■ **Exercise directions**: Reproduce word for word the part of the forum advice on a baby who hits and throws food, starting at "He'll enjoy a" and ending at "much to throw.".

If he hits the bowl/spoon away, just take it away and take him out of his high hair with no fuss, maybe say in a boring voice 'we don't throw the bowl'. If you give it back to him/make a big reaction it turns it into a game.

If he hits your face playing, I would probably give him an alternative like saying 'stroke mummy - that's lovely' maybe get his hand and stroke you. Give him a big reaction/lots of praise if he does it. If he carries on hitting, put him down/walk away. Don't make a big fuss.

Or you can distract-'ooooh, let's look at this book-oh there's a big dog in it....' etc. So you're completely ignoring the hitting and moving him on to something else.

At that age, you want to ignore the bad behaviour as much as you can and go over the top praise on the good.
He'll enjoy a reaction good or bad-so you making a big deal shouting loudly 'no' will be fun/funny/a great game to him and is in a way encouraging that behaviour as he's getting loads of attention from it.

twitterandtweet Wed 17-May-17 06:45:10

He's experimenting with cause and effect, he realises that throwing his bowl on the floor gets "no!" So he keeps doing it to check if it happens all the time, same with the slapping.
At this age food on the floor comes with the territory, just put a tiny amount on his tray so there's not much to throw.
He will grow out of this phase so it's a case of distracting and managing a situation until he's a bit older. He's still a baby.

■ **Listed entries**:
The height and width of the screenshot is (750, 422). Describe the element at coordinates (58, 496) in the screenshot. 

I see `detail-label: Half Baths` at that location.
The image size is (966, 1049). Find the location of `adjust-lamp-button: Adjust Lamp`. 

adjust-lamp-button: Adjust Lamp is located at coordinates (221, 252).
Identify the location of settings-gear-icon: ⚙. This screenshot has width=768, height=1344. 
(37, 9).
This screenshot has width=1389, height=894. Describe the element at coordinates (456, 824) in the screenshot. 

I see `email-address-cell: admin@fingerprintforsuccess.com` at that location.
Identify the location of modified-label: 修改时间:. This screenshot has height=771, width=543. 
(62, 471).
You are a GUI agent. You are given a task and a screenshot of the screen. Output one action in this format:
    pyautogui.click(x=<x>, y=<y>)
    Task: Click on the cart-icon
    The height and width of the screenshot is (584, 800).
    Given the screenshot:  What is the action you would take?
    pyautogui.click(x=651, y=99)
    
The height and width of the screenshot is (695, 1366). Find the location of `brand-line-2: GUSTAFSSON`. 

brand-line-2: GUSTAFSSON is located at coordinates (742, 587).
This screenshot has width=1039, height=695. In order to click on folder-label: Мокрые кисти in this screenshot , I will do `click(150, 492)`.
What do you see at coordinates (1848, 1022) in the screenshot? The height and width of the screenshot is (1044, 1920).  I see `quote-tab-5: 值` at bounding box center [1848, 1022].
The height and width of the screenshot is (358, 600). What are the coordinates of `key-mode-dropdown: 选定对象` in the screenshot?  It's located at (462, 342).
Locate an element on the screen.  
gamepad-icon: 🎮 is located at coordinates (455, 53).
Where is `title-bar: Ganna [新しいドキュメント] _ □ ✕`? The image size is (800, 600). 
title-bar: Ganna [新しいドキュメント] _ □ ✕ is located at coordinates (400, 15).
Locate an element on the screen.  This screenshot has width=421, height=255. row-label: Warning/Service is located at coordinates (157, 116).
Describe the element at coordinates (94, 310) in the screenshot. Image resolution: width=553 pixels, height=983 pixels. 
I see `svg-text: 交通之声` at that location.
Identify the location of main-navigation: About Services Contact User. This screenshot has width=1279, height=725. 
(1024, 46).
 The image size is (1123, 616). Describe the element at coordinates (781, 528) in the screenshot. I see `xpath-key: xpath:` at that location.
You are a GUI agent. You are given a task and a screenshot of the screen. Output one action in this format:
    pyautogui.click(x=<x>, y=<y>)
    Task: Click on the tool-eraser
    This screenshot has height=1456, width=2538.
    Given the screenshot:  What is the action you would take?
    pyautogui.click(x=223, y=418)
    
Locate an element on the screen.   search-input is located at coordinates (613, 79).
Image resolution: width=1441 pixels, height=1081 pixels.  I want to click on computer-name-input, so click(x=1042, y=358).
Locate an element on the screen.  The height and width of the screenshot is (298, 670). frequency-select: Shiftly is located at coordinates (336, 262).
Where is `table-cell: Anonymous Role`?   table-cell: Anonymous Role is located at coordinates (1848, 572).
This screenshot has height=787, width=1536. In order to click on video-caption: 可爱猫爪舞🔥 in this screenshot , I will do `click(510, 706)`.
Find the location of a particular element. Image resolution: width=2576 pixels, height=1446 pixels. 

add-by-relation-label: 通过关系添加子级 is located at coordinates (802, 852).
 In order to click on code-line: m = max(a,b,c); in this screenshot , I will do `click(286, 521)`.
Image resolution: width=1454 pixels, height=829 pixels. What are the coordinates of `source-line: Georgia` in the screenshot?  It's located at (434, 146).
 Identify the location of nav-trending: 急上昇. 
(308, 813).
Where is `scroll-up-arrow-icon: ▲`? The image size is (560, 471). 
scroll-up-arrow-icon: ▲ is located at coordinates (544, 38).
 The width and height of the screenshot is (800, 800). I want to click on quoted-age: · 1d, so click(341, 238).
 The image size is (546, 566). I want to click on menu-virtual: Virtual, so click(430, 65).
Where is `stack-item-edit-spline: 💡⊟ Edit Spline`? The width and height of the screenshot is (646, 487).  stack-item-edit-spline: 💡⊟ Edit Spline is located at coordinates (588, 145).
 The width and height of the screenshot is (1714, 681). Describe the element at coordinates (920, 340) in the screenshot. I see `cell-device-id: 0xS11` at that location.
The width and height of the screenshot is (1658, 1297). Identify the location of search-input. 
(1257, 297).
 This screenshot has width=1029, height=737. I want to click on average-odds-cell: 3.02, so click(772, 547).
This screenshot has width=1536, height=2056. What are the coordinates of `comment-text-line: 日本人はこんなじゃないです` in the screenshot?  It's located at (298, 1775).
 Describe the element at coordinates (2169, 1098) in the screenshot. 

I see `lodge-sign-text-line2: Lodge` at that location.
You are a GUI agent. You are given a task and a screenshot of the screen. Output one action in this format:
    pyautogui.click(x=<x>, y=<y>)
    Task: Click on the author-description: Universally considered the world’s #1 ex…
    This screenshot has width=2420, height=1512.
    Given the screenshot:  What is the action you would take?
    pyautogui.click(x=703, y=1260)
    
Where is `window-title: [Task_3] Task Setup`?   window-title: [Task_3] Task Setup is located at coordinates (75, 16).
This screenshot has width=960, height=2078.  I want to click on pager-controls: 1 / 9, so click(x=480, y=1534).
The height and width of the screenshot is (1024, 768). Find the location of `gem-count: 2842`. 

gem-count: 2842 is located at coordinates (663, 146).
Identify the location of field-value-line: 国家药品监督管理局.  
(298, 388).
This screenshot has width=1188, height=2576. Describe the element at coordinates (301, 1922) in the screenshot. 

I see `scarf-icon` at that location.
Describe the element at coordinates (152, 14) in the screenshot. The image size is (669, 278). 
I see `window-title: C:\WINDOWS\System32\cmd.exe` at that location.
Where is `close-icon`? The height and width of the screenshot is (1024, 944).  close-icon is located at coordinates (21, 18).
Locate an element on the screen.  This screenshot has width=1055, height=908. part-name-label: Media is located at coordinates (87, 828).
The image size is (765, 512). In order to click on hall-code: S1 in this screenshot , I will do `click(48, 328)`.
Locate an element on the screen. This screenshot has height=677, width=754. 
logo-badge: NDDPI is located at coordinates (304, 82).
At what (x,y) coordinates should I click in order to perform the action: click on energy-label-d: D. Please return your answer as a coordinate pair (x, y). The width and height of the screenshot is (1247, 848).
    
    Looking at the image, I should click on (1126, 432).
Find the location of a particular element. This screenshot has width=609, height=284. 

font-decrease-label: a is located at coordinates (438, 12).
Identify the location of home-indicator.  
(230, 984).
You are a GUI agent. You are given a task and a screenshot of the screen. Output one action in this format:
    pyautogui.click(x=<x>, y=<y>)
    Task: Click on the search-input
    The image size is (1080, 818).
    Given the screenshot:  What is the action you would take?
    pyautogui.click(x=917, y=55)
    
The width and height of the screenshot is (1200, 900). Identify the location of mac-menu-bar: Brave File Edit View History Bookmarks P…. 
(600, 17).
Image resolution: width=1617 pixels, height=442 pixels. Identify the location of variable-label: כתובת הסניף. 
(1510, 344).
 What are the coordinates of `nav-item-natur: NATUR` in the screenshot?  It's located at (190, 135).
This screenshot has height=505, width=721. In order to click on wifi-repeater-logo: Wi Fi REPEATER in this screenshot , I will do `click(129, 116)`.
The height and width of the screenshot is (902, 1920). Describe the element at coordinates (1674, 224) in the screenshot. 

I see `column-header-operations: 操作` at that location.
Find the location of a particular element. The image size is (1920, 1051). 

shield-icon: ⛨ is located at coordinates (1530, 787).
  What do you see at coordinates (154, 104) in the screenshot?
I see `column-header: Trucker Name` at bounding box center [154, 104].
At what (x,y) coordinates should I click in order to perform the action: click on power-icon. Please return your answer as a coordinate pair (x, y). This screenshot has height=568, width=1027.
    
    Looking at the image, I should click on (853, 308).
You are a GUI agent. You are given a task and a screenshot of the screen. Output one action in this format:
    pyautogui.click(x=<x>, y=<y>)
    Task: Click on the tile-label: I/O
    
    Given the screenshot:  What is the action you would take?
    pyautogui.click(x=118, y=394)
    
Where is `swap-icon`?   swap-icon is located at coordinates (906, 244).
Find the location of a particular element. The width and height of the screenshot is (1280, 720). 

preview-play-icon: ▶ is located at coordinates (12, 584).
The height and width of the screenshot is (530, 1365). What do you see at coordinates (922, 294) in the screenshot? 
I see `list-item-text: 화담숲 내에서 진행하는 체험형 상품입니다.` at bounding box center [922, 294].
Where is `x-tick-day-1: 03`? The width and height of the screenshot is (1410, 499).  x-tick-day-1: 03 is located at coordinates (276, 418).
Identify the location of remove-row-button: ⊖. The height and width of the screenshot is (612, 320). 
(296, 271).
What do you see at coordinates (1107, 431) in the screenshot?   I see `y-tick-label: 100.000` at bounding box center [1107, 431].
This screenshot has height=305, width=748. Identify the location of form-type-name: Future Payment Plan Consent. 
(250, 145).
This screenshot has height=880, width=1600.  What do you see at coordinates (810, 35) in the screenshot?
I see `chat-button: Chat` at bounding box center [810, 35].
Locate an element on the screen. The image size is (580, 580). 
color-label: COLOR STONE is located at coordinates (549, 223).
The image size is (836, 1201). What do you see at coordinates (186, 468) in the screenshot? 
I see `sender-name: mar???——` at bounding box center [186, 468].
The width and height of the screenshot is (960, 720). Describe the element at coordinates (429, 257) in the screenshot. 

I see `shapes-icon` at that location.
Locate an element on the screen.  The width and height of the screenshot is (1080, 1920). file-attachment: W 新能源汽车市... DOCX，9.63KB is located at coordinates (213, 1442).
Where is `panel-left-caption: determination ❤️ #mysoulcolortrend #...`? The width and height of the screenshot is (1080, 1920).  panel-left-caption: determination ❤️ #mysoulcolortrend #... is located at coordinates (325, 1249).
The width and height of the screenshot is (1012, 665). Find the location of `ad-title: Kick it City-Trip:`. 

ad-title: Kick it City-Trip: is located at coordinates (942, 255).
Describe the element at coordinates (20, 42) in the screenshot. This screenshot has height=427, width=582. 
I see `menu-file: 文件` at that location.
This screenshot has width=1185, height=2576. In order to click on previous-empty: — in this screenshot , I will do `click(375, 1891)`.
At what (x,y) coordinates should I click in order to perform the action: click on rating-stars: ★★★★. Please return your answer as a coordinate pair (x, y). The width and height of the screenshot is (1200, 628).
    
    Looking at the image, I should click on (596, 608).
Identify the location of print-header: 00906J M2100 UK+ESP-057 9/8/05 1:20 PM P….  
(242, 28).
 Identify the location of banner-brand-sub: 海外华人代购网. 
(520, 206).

■ **Solution to this exercise**:
He'll enjoy a reaction good or bad-so you making a big deal shouting loudly 'no' will be fun/funny/a great game to him and is in a way encouraging that behaviour as he's getting loads of attention from it.

twitterandtweet Wed 17-May-17 06:45:10

He's experimenting with cause and effect, he realises that throwing his bowl on the floor gets "no!" So he keeps doing it to check if it happens all the time, same with the slapping.
At this age food on the floor comes with the territory, just put a tiny amount on his tray so there's not much to throw.